November 9th, 2011 by Steve Nelson

Intranets 2012
I took a dip last week into the world of intranets for a client who was bringing together their content and community managers from around the world. I offered my take on trends and predictions the digital workplace: where things are in 2011, where things are headed in 2012 and beyond.

I drew from recent experience: having helped this client re-architect their internet presence I knew about their organization, customers, and platform; from my work with Sun Microsystems prior to their acquisition by Oracle, where I was part of the team to turn their intranet from a top down, centralized system to a more decentralized and social system; and from my work with Linden Lab, the creators of the virtual world Second Life, where I brought the collaborative tools of the intranet into the virtual company workplace we built for them inside of Second Life.

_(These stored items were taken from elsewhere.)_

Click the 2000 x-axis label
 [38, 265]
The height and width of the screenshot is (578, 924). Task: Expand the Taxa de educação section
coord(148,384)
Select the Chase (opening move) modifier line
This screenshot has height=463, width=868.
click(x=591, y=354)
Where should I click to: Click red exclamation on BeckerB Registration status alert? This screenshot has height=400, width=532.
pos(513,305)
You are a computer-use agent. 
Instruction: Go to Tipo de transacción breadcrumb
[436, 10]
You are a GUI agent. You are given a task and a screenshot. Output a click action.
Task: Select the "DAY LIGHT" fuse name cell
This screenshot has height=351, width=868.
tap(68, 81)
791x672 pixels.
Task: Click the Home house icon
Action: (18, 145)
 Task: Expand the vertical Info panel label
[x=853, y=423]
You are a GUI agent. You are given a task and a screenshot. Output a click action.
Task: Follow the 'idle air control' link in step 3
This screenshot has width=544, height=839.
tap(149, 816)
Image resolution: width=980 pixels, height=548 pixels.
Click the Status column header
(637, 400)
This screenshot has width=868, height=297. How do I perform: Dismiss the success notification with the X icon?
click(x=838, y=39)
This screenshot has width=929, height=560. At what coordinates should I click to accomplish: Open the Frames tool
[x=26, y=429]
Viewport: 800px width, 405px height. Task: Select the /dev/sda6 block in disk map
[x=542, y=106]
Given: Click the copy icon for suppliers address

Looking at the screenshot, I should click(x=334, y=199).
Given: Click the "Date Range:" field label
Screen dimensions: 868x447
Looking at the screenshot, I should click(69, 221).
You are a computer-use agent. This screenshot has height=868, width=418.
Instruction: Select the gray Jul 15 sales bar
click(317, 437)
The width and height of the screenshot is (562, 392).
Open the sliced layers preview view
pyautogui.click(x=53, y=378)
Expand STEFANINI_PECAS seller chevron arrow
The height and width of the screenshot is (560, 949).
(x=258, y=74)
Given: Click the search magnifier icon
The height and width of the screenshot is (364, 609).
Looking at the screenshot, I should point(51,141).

I also drew from a variety of resources, such as the Nielsen-Norman Group’s Intranet Design Annual 2011 of the top ten intranets - always an informative document.

One helpful model that provides perspective relative to these trends is the Gartner Hype Cycle. A number of features of new and trending intranets fall all over the graph, and it helps to look at their take on areas such as enterprise information management and content management when considering how real or out there intranet trends are. For instance, “Virtual Worlds”, which was certainly an intranet trend 4 years ago (when Gartner themselves predicted that by now, 80% of users would be visiting the internet with their avatar), is now at the bottom of the Trough of Disillusionment.

“Trends” were things I observed or discovered during my dive into source material. “Predictions” were things I made up as I went along. You'll see that these trends aren’t isolated silos, many of them interrelate with each other, and so it isn’t really a linear list. But in a linear blog post, I have to start somewhere.

Platform

Although intranet platforms have specific features that are certainly part of other trends: customizable, mobile, the most significant platform trend is the adoption of platforms and versions that include these features. Enough time has passed between the introduction of Web 2.0-influenced features and their planning, rollout, testing and deployment in real intranets. These feature are no longer just predicted or in pilot, but they are real. Besides specific features, the platforms have evolved in their ease of management, maintainability, extendability. This has had an effect on the teams assigned to intranet activities and their assignments.

People

Several factors are influencing the people who build, maintain and use the intranet. As I mentioned, the deployment of new platform versions has shifted assignments away from migration, deployment or more difficult wrangling of the platform into submission. According to Nielsen-Norman, three areas that have benefited from this are:

  • Usability testing and feedback into design
  • Tuning - especially in areas such as search effectiveness
  • Content - curating and culling.

Management teams are becoming more aware of the intranet and its importance to the company. Intranets that are well instrumented for specific key performance indicators are able to make more-than-anecdotal cases for their returns on investment, which brings the intranet positive attention at higher levels.  We are also seeing corporate buy-in as executives become social content creators with executive blogs and the like.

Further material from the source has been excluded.